Thursday, August 16, 2012
The New York Appellate Division for the Second Judicial Department has ordered the disbarment of an attorney on these facts:
On August 12, 2010, the respondent pleaded guilty before the Honorable Bonnie Wittner, in Supreme Court, New York County, to attempted grand larceny in the second degree, in violation of Penal Laws §§ 110.00 and 155.40, a class D felony. On December 21, 2010, the respondent was sentenced to five years' probation, and directed to pay a $300 surcharge, a $50 DNA fee, and a $25 crime victim assessment fee, with an order of protection and other conditions. As revealed in the plea minutes, between the period from approximately June 20, 2008, through August 21, 2008, the respondent and another, acting together, attempted to extort in excess of $10 million from David Blitzer, the respondent's son-in-law.

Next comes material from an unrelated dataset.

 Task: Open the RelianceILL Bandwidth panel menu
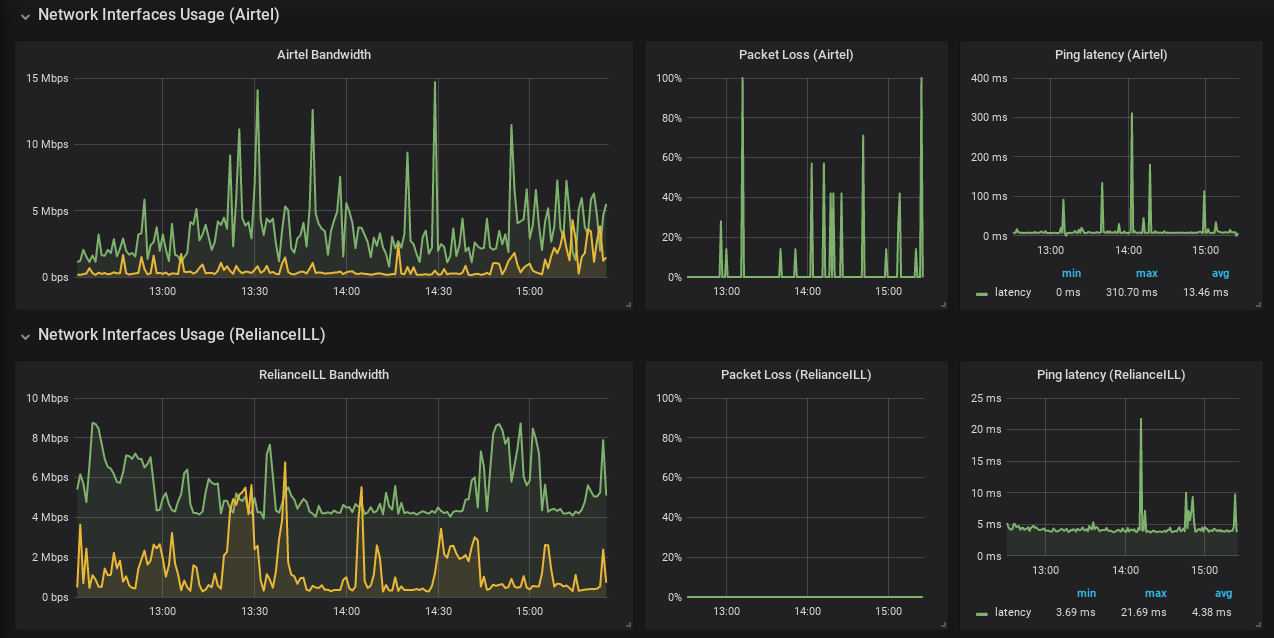click(323, 374)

New York Criminal Law Bolg reorted on the underlying criminal case:
Onetime Smurfs owner, lawyer Stuart Ross is in jail because of an alleged plot to extort over $11 million from his wealthy son-in-law David Blitzer. New York Daily News reports that his New York criminal defense attorney, Mr. Matthew Myers has said that Stuart Ross can't afford his $200,000 bail.
Stuart Ross allegedly thought he could get some money from his son-in-law by threatening to ruin his reputation. We all know that in-laws can sometimes be considered outlaws, but this father in law's alleged actions are a little obscene.

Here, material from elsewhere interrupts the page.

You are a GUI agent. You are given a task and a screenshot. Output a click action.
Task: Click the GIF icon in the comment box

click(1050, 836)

His New York criminal defense lawyer will have his work cut out for him because according to court documents, Stuart Ross didn't even spare his own daughter, Allison Blitzer. He allegedly told her that he hoped that her fetus dies while she was pregnant. His daughter also claims that he told her that the tombstone "should be carved with a vile obscenity."

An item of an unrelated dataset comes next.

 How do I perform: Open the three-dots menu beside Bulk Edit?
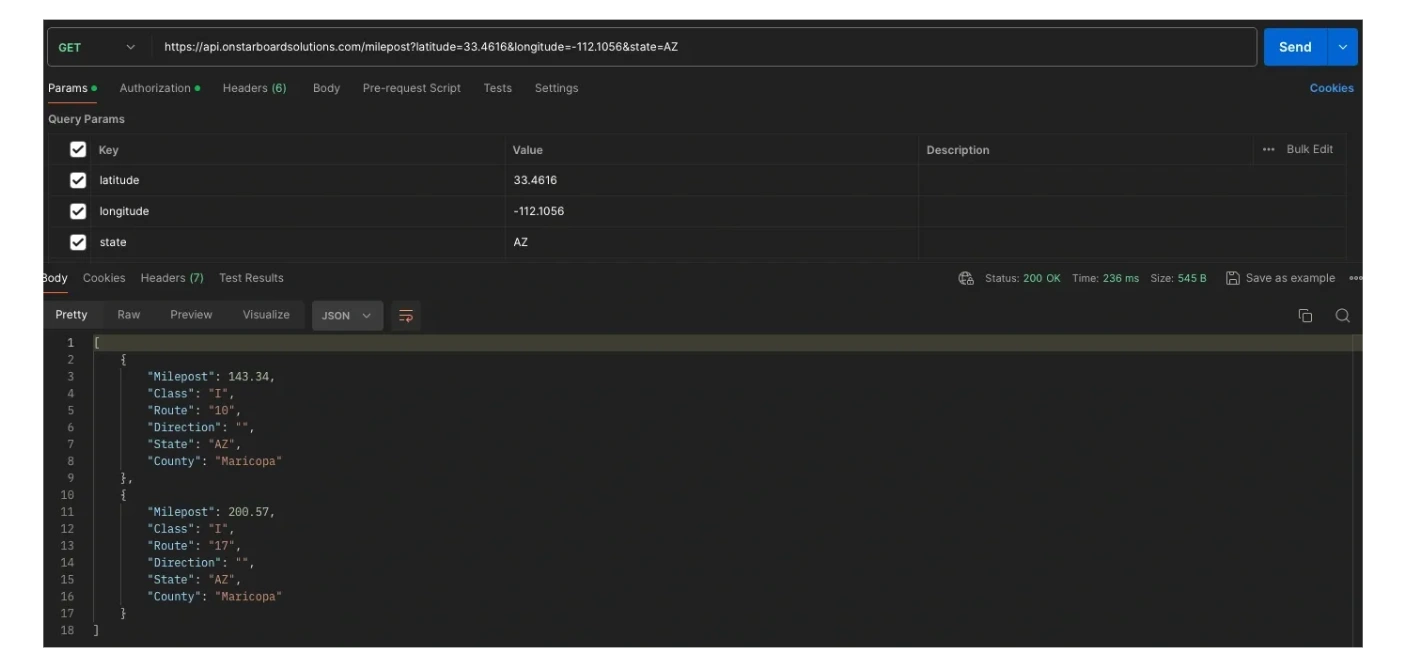click(1268, 150)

I don't think Papa Smurf can salvage that relationship with his wisdom or magical brews.
It is claimed that when the threats against both the son-in-law and daughter got worse, Ross offered to leave them alone if they gave him $5.5 million. New York Daily News says that Judge Bonnie Wittner wrote: "These threats escalated to a point where Ross, through his attorney, defendant Jackson, told Blitzer's attorney, Roger Stavis, that for $5.5 million, Ross would not try to visit his daughter or grandchildren and would stop harassing Blitzer and contacting his business."